**Problem**
Copy the rows below word for word, starting at the line that contains "Where should I" and continuing through the end of the rows, including both ends. Leave the pictures out of your copy.

■ ■ ■ ■ ■

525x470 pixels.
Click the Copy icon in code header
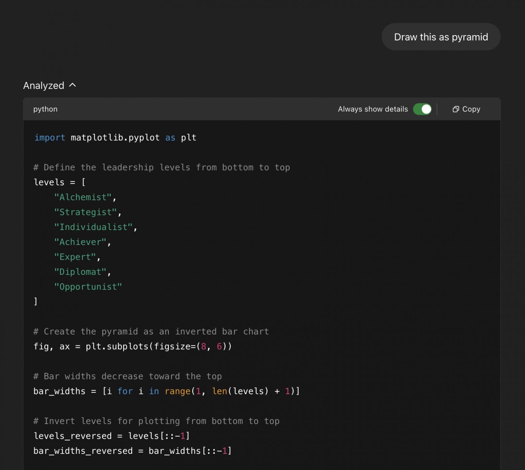point(456,109)
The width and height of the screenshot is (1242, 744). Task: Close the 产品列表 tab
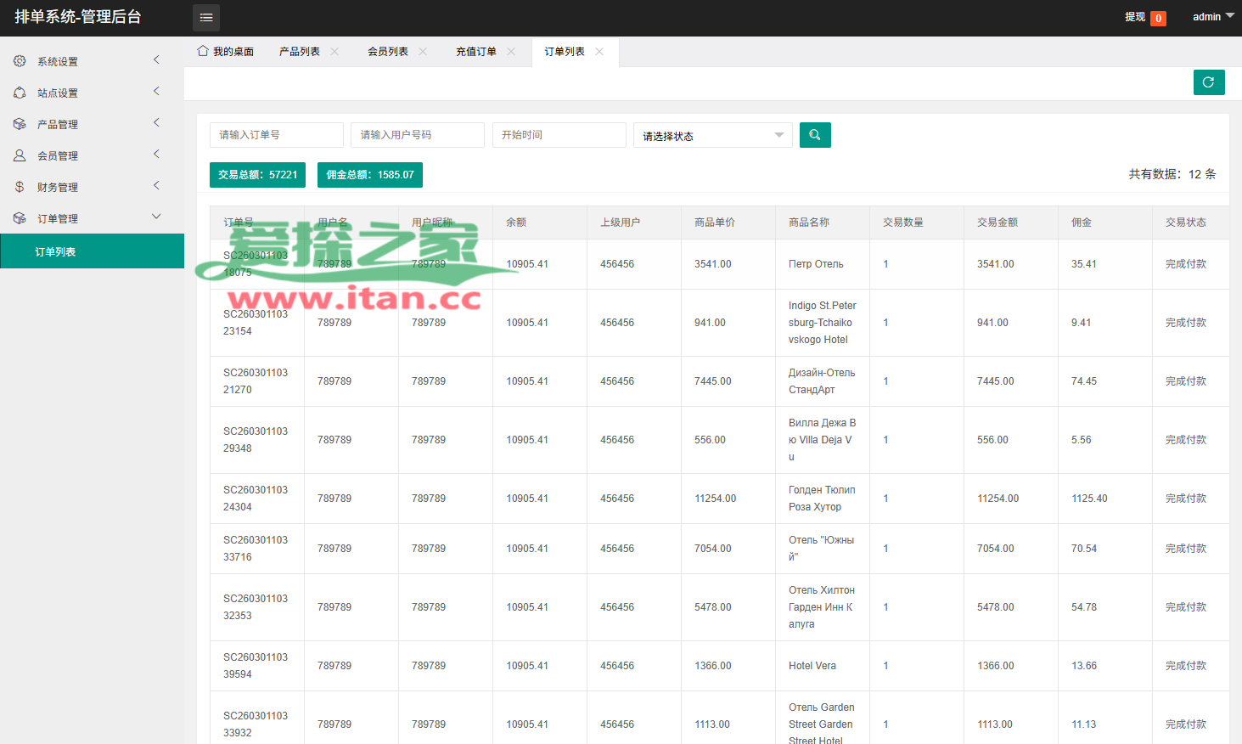334,52
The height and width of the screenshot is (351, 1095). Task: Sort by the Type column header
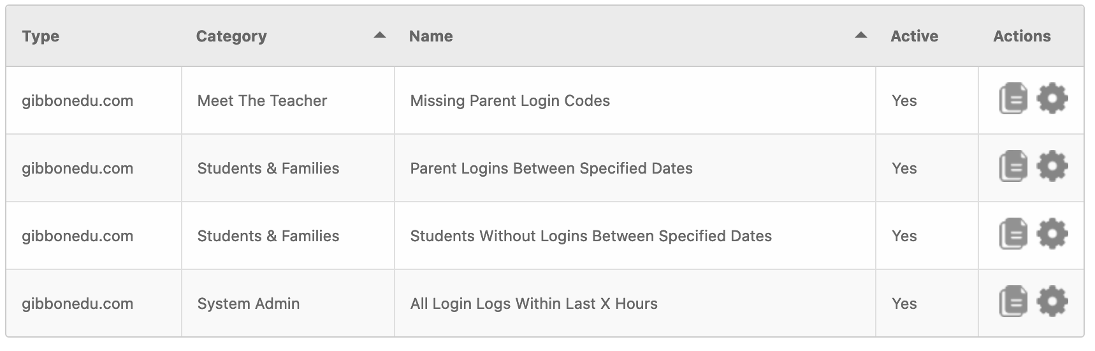click(41, 36)
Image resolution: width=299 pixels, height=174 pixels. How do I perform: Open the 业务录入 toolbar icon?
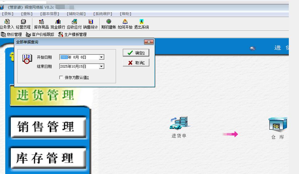tap(7, 22)
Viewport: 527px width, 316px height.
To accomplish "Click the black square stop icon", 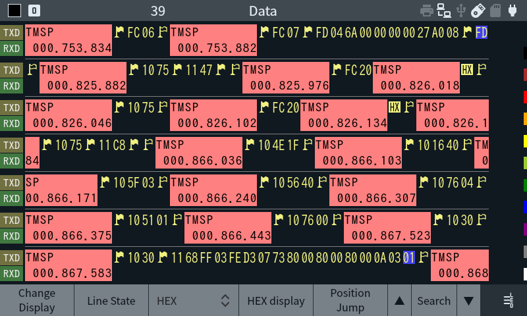I will (x=14, y=11).
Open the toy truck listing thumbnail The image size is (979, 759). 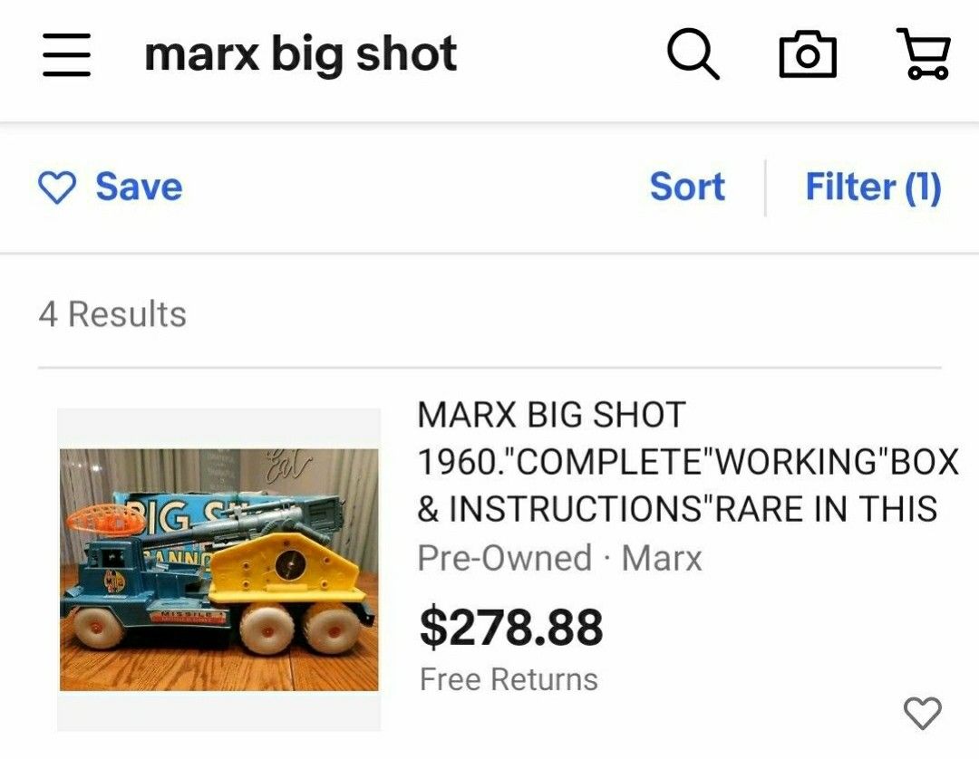219,570
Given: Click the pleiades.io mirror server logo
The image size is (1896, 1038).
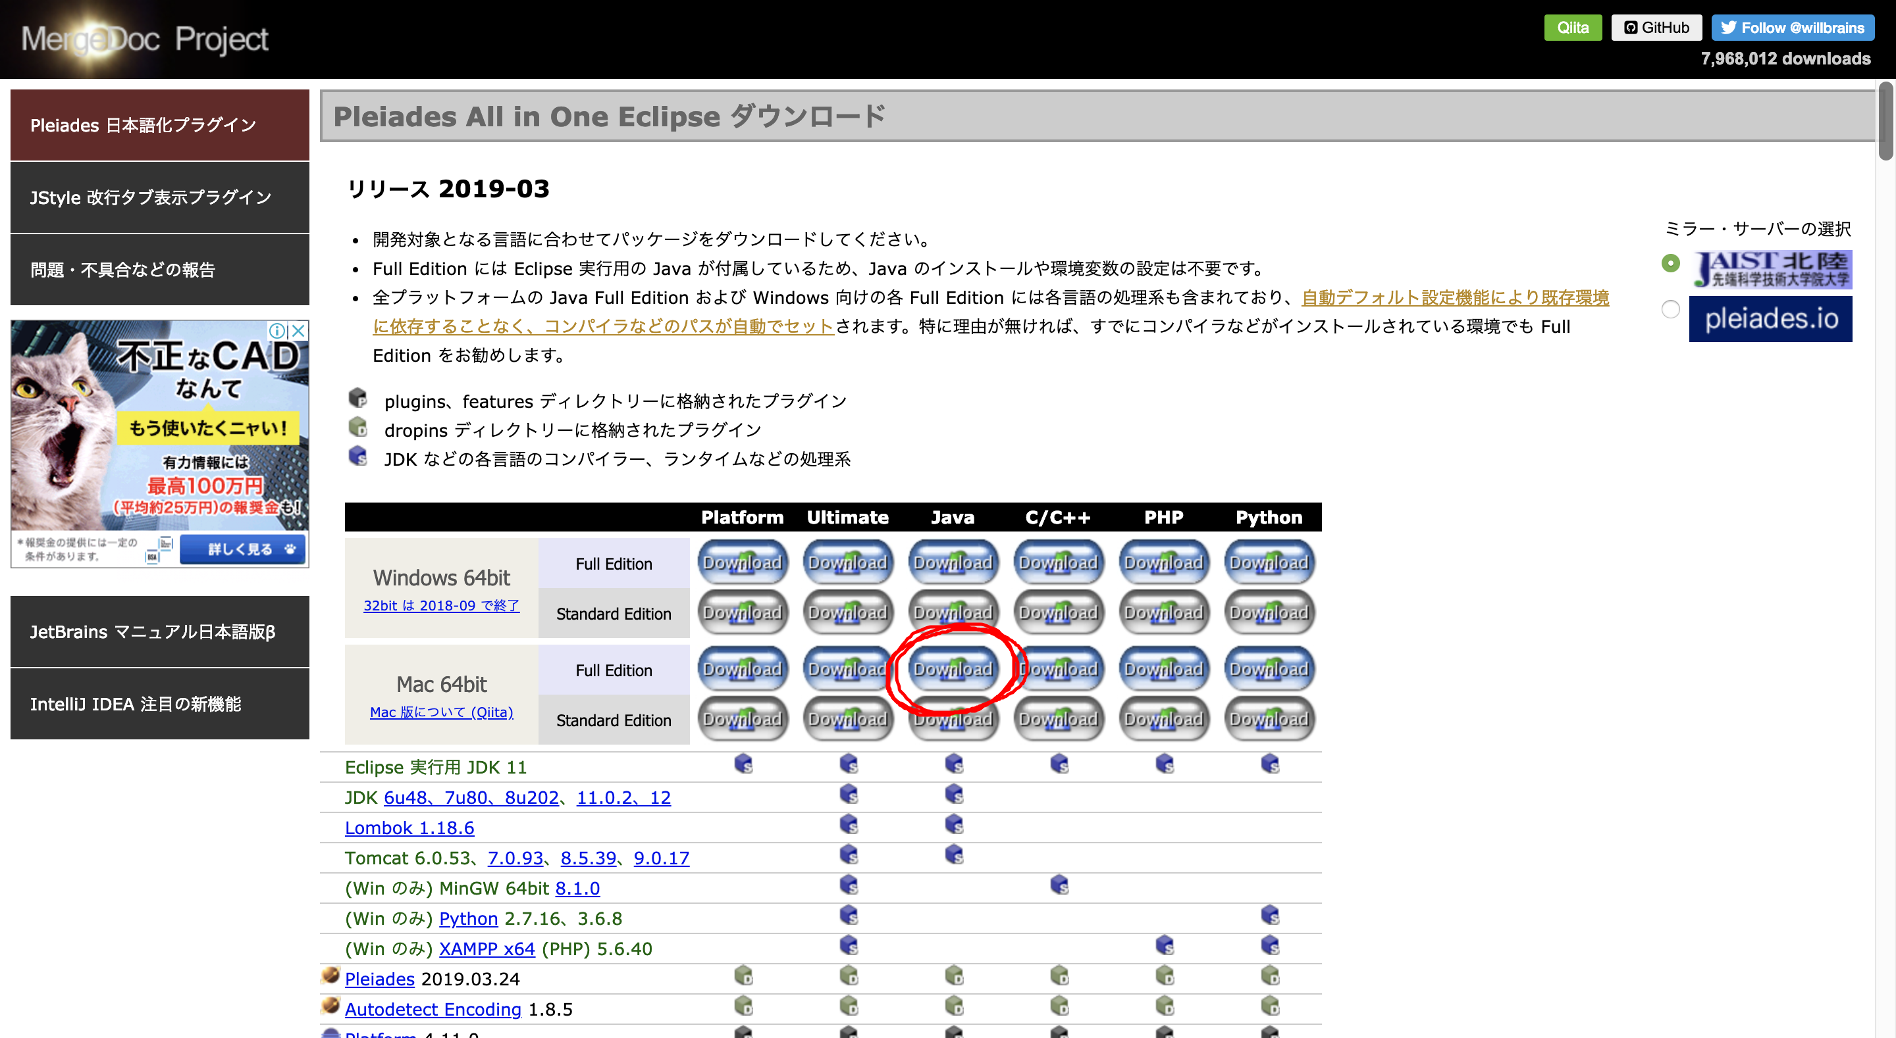Looking at the screenshot, I should coord(1771,318).
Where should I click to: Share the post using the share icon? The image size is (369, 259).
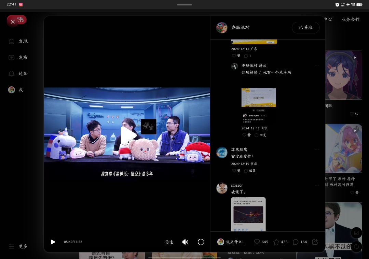click(315, 242)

■ ■ ■ ■ ■

**Response**
Where should I click to: Share the post using the share icon? The image size is (369, 259).
click(315, 242)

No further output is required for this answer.